巩志国,赵佳敏,顾柏臣,任佩佩,于琢雅,白云洁,刘鑫煜,王 超,刘 博

(内蒙古农业大学兽医学院,呼和浩特 010018)

党参(Codonopsispilosula)具有补中益气、生津、胃和健脾益肺等功效,是我国传统的补益药之一[1]。党参多糖(Codonopsispilosulapolysaccharide,CPPS)是从中药党参中提取的主要生物活性化合物之一[2]。其具有广泛的生物活性和药理作用,包括调节细胞和体液免疫、抗炎、抗病毒、抗肿瘤和抗氧化。中医药具有以整体观和辨证论治为特色的理论体系和几千年的临床实践经验,随着医学与生命科学研究逐渐步入大数据时代。网络药理学应运而生从整体的角度探索药物与疾病间的关联性[3]。目前,网络药理学已成为中医药研究领域的热点和前沿。

急性肺损伤(acute lung injury,ALI)是由直接或间接肺损伤引起的炎症反应,是一种剧烈的肺部炎症反应,表现为中性粒细胞聚集、间质水肿、上皮完整性破坏、蛋白渗入肺泡间隙和炎性细胞因子水平升高等[4]。重症则为急性呼吸窘迫综合征,可导致多器官衰竭,致死率高达30%～50%,特征是炎性细胞因子肿瘤坏死因子α(TNF-α)、白细胞介素1β(IL-1β)的释放及炎性细胞的流入和活化[5-6]。大肠杆菌(Escherichiacoli,E.coli)所致感染性肺损伤的病理生理变化,与常见吸入性肺损伤所致ALI的发病过程相似[7]。大量研究表明,大肠杆菌菌体成分LPS和大肠杆菌均可诱导小鼠ALI的发生[8-10]。LPS吸入是小鼠ALI的成熟试验模型,其特征是肺组织/支气管肺泡灌洗液中急性中性粒细胞积累和肺水肿[11]。但党参对防治急性肺损伤的作用机制目前尚不清楚。

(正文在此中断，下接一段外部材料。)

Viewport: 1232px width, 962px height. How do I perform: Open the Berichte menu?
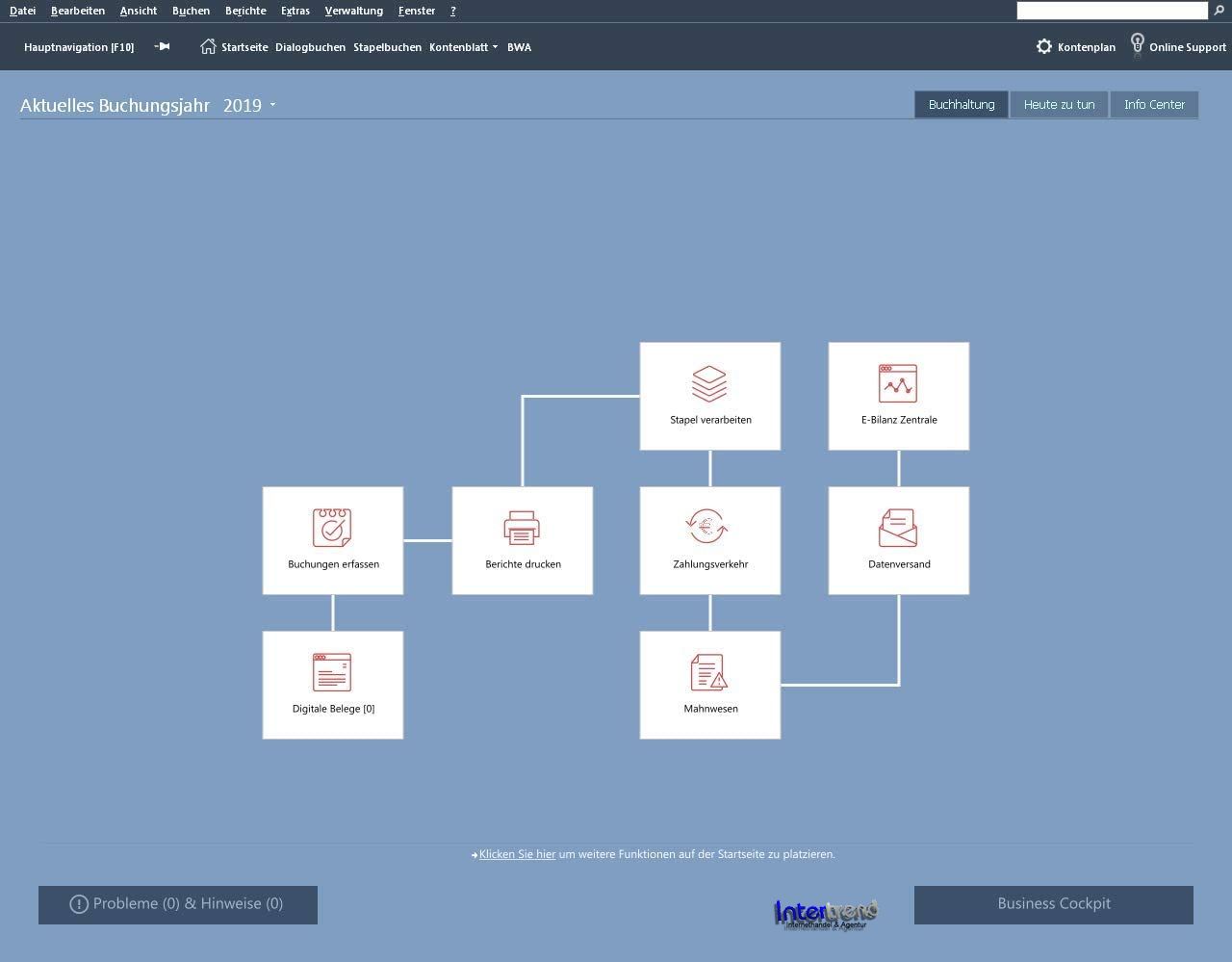click(x=245, y=11)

本研究采用网络药理学的方法,对党参防治急性肺损伤进行有效成分的预测和靶点的挖掘,并从蛋白互作、分子功能,生物学过程和相关通路多角度挖掘党参对防治急性肺损伤的潜在作用机制。使用大肠杆菌建立ALI小鼠模型,对相关的信号通路激活和细胞因子分泌情况进行验证,并通过免疫荧光和HE染色对肺损伤进行评估。因此,该机制阐明可为兽医临床应用党参来防治由细菌感染所致的急性肺损伤和相关新兽药的研发提供理论依据。

1 材料与方法

1.1 主要试剂、药品及抗体

本研究使用的CPPS由内蒙古农业大学兽医学院高珍珍博士馈赠,CPPS的结构表征(分子量5.3～230.6 ku),主要由Gal、Ara和Glu组成[12]。IL-1β和TNF-α的ELISA试剂盒均购自Biolegend公司;胎牛血清(FBS)购自ExCell Biology公司;RPMI 1640培养基和磷酸盐缓冲液(PBS)均购自HyClong公司;无酶水(DNase/RNase-Free Deionized Water)购自Tiangen公司;牛血清白蛋白(BSA)购自BD Biosciences公司;酵母提取物(yeast extract)和胰蛋白胨(tryptone)均购自Oxoid公司;吐温-20(Tween-20)购自Solarbio公司;兔抗高迁移率族蛋白B1(HMGB1/HMG1)购自NOVUSBIO公司;GAPDH抗体和山羊抗兔(Alexa Fluor 488)二抗均购自Abcam公司;组织裂解液购自Thermo Scientific公司;p65、P-p65、p38、P-p38、ERK和P-ERK抗体均购自Cell Signaling Technology公司,HRP标记山羊抗兔二抗购自Affinity Biosciences公司。

1.2 细菌培养

野生型大肠杆菌(鉴定证书号SYS110017)由本课题组分离鉴定保存。将在-80 ℃低温保存的菌液在4 ℃环境中融化后,转移至100 mL已灭菌的LB肉汤培养基中,在37 ℃,200 r·min-1于恒温摇床中连续培养12 h。根据本课题组前期研究数据,使用酶标仪检测菌液600 nm波长处的吸光值大约为0.9时,表明其处于对数生长期。将菌液混匀后取1 mL置于无菌无酶离心管中,3 000 r·min-1离心6 min,弃掉上清,用无菌PBS溶液重悬菌液3次,最后使用1 mL PBS缓冲液重悬细菌,4 ℃保存备用[13]。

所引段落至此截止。